15 Daarom ook ik, gehoord hebbende het geloof in den Heere Jezus, dat onder u is, en de liefde tot al de heiligen,
Naizvozvo iniwo ndakati ndanzwa zverutendo rwenyu muna Ishe Jesu nerudo kuvatsvene vese,
16 Houde niet op voor u te danken, gedenkende uwer in mijn gebeden;
handiregi kukuvongerai, ndichikurangarirai paminyengetero yangu;
17 Opdat de God van onzen Heere Jezus Christus, de Vader der heerlijkheid, u geve den Geest der wijsheid en der openbaring in Zijn kennis;
kuti Mwari waIshe wedu Jesu Kristu, Baba vekubwinya, akupei mweya wekuchenjera newechakazarurwa paruzivo pamusoro pake;
18 Namelijk verlichte ogen uws verstands, opdat gij moogt weten, welke zij de hoop van Zijn roeping, en welke de rijkdom zij der heerlijkheid van Zijn erfenis in de heiligen;
meso efungwa dzenyu avhenekerwa kuti muzive kuti tariro yekudana kwake chii, uye fuma yekubwinya kwenhaka yake pavatsvene chii,
19 En welke de uitnemende grootheid Zijner kracht zij aan ons, die geloven, naar de werking der sterkte Zijner macht,
uye kuti ukuru hwakapfuvurisa hwesimba rake kwatiri isu tinotenda chii, maererano nekubata kweusamasimba hwesimba rake,
20 Die Hij gewrocht heeft in Christus, als Hij Hem uit de doden heeft opgewekt; en heeft Hem gezet tot Zijn rechter hand in den hemel;
raakashandisa muna Kristu, achimumutsa kubva kuvakafa, nokumugarisa kuruoko rwake rwerudyi panzvimbo dzekudenga,
21 Verre boven alle overheid, en macht, en kracht, en heerschappij, en allen naam, die genaamd wordt, niet alleen in deze wereld, maar ook in de toekomende; (aiōn )

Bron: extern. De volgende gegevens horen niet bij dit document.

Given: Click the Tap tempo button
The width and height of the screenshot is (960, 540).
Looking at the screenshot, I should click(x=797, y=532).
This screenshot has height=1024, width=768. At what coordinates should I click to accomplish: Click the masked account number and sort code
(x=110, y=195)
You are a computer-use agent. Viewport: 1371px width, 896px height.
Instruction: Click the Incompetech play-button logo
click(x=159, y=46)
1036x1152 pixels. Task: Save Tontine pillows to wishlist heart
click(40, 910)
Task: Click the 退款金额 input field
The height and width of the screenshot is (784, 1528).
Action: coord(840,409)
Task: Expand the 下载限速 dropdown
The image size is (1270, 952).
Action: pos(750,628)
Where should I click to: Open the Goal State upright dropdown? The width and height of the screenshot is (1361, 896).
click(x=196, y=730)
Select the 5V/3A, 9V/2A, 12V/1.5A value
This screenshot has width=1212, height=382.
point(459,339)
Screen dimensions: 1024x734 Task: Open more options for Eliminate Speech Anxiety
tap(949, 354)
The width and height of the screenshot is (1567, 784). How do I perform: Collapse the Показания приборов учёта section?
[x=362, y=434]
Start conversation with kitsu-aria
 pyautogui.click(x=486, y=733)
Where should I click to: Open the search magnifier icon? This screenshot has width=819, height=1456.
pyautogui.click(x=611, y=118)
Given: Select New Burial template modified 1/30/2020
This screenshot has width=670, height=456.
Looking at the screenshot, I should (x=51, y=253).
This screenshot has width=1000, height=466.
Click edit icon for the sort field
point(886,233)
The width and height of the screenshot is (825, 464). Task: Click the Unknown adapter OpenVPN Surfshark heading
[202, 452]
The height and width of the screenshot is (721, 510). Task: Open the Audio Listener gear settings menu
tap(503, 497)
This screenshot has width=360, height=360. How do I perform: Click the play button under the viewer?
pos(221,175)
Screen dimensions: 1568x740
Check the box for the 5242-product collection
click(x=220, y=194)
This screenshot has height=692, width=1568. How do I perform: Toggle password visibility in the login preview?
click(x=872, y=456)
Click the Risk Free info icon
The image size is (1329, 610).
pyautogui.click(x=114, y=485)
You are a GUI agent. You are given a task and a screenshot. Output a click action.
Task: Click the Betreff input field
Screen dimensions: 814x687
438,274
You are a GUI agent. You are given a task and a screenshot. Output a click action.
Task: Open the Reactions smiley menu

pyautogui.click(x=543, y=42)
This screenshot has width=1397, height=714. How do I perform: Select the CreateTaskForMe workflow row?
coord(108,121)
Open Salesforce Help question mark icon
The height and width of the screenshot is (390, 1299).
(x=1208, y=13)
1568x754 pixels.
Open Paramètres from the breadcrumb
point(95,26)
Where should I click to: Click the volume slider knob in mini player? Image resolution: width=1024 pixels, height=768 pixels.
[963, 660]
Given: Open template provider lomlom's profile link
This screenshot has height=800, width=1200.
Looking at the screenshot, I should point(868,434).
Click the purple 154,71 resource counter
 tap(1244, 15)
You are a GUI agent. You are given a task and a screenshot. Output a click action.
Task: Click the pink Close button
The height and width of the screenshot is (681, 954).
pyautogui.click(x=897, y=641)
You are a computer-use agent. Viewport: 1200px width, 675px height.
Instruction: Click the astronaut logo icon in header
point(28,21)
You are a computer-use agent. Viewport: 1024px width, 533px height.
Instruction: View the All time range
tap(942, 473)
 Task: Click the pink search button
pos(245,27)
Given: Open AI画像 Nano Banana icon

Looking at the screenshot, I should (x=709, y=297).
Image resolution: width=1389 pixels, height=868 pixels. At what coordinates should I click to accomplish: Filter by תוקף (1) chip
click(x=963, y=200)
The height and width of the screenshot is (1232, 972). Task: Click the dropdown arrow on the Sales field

kumusoro-soro kweutongi hwese, nesimba, neukuru, neushe, nezita rega-rega rinodanwa, kwete kwenguva ino chete, asi kune inouyawo; (aiōn )
22 En heeft alle dingen Zijn voeten onderworpen, en heeft Hem der Gemeente gegeven tot een Hoofd boven alle dingen;
akaisawo zvese pasi petsoka dzake, akamupa kuva musoro pamusoro pezvese kukereke,
23 Welke Zijn lichaam is, en de vervulling Desgenen, Die alles in allen vervult.
ndiwo muviri wake, kuzara kwaiye anozadzisa zvese mune zvese.